2. Three issues were raised before the District Judge. First, that the warrant did not comply with section 2(6) (e) of the Extradition Act 2003 . Second, that extradition would be incompatible with the appellant's rights under Articles 2 and 3 of the European Convention on Human Rights. Third, that it would be incompatible with his rights under Article 8 of the same Convention. The first ground relied upon the contention that the sentence originally imposed upon the appellant had been suspended but the warrant made no mention of that fact nor of the date upon which it was activated. The District Judge correctly held that section 2 did not require the warrant to specify those details and rejected that submission.
3. As far as Articles 2 and 3 of the Convention go, the appellant's case was a familiar one in Polish cases, namely that prison conditions were poor and that prisoners, including him, were at risk of threats to their life from gang members in prison in the same establishment. The District Judge dealt with that proposition shortly, correctly referring to Krolik v Judicial Authority of Poland [2012] EWHC 2357 (Admin) , in which such arguments, it was noted, are routinely deployed, and routinely deployed without success. Nothing was put before the District Judge to disturb the ordinary position.

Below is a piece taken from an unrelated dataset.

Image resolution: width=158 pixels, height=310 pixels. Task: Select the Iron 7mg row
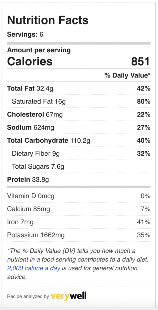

4. As far as Article 8 goes, the District Judge concluded that he had rarely encountered a more unmeritorious submission. The submission made to him was that the appellant had a girlfriend who might be pregnant, and that his father was an alcoholic, and his mother who lived in London had had a leg and finger partly amputated and was dependent, at least to some extent, on the appellant for her support. The District Judge correctly rejected those contentions. They do not give rise on any view to an effective bar to removal to Poland for the appellant to serve a sentence lawfully imposed on him by a Polish court.
5. The grounds on which he appealed to this court reiterated in substance the same grounds which the District Judge had considered. There is no merit in this appeal. The District Judge's conclusions were right for the reasons which he gave. I therefore dismiss this appeal.